▸ TEXTE SOURCE:

:::

A l’heure actuelle, nos vélos sont très souvent équipés d’un
compteur kilométrique qui fournit après chaque randonnée une
foule de données : trajet total, vitesse maximale, vitesse
moyenne, en veux-tu en voilà.
Au bout de quelques années, il est donc
légitime que le cyclo annonce à son entourage avec une
fierté non dissimulée que le kilométrage total parcouru
atteint un, voire plusieurs tours de la terre. C’est du
réchauffé, ça ! Tout le monde le sait ! Toutefois !
Additionner des distances n’est pas
suffisant. Absolument pas. Il ne faut rien oublier de ce
qui justement les a empêchées d’être seulement des
distances, de ce qui les a rendues vivantes, à chaque
kilomètre, à chaque virage. Aussi faut-il tout noter !
Noter la balade entre amis ! Noter les crevaisons, les
coups de pompe, les incidents, les accidents ! Noter le
jours avec et sans pluie ! Le petit café dans la cuisine de
l’organisateur après le brevet : à noter ! Une cocasserie,
une rencontre insolite : à noter ! Un couple de chevreuils
qui vous barre inopinément le chemin : à noter ! Le faux
frère qui vous roule au sommet d’un col : ça faut le marquer
noir sur blanc ! Une tempête dans un verre d’eau à propos
de billevesées telles que pour ou contre les boyaux, avec ou
sans garde-boues, VTT ou randonneuse, etc. et qui se termine
invariablement autour d’un pot au bistrot : faut aussi
l’inscrire ! Un brevet, une randonnée, un voyage
itinérant : faut l’écrire, le décrire, le développer ! Ces
parties de manivelle, chargées d’annotations, n’ont que de
bons côtés. Ainsi, ces bribes de souvenirs mises bout à bout
peuvent donner naissance à une chronique captivante. En
plus, stocker une foule d’anecdotes donne à son auteur
l’envie de revivre une nouvelle fois une randonnée dans le
menu des détails. En outre, en couchant sur papier ces
précieuses données, il fait sa bonne action puisqu’il
partage son patrimoine, un bonheur indivisible avec ses
compagnons de route.

:::

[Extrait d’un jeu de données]
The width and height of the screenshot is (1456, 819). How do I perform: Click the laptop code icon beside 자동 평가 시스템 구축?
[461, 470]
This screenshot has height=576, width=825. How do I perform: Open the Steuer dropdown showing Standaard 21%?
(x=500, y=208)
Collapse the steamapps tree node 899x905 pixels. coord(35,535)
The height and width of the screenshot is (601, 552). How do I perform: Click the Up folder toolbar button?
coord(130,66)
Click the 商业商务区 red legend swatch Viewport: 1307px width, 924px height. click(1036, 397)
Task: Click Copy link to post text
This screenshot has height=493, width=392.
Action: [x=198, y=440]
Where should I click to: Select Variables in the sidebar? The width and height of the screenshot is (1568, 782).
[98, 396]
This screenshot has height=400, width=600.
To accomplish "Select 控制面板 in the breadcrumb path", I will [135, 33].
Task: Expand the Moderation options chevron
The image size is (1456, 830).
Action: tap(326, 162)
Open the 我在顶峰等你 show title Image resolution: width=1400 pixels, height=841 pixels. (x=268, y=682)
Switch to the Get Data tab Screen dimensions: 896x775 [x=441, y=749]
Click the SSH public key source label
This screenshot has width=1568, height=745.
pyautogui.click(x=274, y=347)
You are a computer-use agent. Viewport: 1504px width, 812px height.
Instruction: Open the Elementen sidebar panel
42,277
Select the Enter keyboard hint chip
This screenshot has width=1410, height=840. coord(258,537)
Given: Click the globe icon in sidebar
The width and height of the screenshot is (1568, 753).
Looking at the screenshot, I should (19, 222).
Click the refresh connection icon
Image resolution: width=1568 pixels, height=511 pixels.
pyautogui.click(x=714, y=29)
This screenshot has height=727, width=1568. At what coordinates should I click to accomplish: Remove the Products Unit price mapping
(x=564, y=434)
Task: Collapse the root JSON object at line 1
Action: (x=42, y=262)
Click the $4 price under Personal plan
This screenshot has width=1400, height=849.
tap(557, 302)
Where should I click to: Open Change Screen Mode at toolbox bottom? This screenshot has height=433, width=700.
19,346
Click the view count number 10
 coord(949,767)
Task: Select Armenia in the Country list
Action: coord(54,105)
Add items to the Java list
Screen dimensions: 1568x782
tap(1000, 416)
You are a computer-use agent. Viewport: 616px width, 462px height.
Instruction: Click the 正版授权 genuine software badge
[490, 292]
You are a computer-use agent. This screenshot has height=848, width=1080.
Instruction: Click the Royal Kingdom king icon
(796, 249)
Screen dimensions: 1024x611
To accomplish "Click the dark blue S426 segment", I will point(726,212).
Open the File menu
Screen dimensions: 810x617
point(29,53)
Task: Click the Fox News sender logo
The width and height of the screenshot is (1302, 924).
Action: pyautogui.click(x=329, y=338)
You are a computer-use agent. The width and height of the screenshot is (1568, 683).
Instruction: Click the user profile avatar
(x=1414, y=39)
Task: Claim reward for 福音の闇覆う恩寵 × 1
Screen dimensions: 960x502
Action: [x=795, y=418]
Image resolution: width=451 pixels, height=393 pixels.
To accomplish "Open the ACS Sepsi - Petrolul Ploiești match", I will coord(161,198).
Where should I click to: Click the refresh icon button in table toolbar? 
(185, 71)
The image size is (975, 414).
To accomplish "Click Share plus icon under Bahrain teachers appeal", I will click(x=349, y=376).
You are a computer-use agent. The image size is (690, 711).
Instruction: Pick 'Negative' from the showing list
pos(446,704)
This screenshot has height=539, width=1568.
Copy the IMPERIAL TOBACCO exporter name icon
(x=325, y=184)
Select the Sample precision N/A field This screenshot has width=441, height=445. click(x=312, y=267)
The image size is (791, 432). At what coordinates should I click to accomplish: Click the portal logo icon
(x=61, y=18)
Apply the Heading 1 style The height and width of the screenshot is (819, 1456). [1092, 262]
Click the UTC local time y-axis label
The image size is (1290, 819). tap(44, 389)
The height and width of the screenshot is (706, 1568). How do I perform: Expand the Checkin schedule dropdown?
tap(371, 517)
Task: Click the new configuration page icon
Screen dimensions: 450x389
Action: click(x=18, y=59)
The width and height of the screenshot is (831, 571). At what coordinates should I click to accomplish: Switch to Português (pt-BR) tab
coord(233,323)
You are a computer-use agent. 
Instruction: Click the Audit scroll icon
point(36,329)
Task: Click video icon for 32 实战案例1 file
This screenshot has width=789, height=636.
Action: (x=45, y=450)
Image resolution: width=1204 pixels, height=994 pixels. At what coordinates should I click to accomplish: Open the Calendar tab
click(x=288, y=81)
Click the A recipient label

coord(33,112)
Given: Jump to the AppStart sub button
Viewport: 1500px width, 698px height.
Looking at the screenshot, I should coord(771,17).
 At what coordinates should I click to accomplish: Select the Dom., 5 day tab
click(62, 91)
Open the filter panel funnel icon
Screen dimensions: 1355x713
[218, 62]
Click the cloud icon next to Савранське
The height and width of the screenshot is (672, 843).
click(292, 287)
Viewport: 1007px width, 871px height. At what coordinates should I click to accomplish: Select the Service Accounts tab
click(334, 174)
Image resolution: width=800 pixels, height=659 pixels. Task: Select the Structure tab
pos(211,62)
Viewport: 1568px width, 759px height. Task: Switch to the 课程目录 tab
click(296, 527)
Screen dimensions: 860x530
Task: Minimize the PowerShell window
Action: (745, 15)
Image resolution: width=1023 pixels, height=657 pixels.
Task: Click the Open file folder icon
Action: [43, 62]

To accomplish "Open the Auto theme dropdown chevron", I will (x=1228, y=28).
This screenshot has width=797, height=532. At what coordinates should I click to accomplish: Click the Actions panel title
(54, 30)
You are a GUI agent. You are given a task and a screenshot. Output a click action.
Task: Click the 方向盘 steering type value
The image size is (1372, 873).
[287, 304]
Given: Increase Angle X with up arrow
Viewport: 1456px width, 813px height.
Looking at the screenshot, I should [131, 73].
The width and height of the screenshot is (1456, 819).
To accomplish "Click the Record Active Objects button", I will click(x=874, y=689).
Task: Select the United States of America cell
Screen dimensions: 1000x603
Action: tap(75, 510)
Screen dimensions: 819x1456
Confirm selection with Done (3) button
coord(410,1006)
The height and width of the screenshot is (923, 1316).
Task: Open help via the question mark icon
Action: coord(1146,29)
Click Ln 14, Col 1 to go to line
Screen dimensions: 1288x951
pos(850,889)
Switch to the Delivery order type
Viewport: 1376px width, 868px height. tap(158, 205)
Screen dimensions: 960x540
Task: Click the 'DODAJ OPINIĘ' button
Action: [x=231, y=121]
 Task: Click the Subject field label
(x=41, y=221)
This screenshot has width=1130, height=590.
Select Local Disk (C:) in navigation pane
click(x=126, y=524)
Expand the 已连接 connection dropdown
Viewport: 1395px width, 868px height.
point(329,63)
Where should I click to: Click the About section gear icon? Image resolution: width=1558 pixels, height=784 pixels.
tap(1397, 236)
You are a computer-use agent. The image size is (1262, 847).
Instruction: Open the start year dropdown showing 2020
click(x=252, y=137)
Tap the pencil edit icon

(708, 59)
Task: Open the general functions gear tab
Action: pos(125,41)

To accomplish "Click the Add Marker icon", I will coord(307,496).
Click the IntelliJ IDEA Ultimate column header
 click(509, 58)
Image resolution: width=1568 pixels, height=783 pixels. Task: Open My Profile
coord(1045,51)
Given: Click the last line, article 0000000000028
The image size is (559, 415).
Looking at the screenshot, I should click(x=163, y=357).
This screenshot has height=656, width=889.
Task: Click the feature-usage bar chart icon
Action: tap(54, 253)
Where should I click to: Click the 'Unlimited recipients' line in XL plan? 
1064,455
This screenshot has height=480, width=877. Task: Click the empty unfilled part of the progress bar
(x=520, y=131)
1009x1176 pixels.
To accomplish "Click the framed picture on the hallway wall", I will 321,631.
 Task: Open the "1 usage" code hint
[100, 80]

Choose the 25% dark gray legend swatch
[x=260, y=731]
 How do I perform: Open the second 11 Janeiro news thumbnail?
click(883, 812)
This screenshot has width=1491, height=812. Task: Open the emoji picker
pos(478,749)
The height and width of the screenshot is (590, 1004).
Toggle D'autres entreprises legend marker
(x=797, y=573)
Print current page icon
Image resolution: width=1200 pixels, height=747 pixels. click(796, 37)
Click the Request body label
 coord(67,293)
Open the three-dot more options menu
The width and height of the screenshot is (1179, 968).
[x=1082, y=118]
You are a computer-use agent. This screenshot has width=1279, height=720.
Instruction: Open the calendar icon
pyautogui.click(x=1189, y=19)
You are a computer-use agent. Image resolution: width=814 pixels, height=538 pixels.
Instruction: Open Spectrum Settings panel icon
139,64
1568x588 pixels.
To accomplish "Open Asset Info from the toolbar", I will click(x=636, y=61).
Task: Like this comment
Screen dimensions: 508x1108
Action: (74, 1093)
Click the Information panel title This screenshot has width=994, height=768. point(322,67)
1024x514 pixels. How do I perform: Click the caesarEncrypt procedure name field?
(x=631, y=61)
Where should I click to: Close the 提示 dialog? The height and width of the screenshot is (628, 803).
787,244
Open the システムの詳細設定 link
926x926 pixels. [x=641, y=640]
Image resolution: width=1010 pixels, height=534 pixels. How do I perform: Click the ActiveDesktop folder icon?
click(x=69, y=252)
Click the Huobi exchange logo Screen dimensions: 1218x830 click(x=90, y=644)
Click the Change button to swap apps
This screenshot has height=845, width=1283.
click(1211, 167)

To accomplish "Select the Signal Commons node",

:::

▸ EXERCICES À RÉALISER:
(a) Traduisez en anglais cette phrase du texte sur le cyclotourisme : « Ainsi, ces bribes de souvenirs mises bout à bout peuvent donner naissance à une chronique captivante. »
(b) Prolongez le texte sur le cyclotourisme en reprenant après sa dernière phrase.
Ces données forment un matériau distinct du texte sur le cyclotourisme.

▸ RÉSULTATS PAR EXERCICE:
(a) Thus, these scraps of memories, put end to end, can give rise to a captivating chronicle.

(b)
Aïe ! Je vous vois venir ! Il en est plus
d’un qui me rétorquera que noircir du papier n’est pas un
exercice donné à tout le monde. Errare hum….C’est en
chroniquant que l’on devient chroniqueur. C’est aussi du
réchauffé, ça ! Alors ! Qu’est-ce qu’on attend pour être
heureux ? Un refrain rabâché depuis des lunes ! Alors,
qu’est-ce que vous attendez.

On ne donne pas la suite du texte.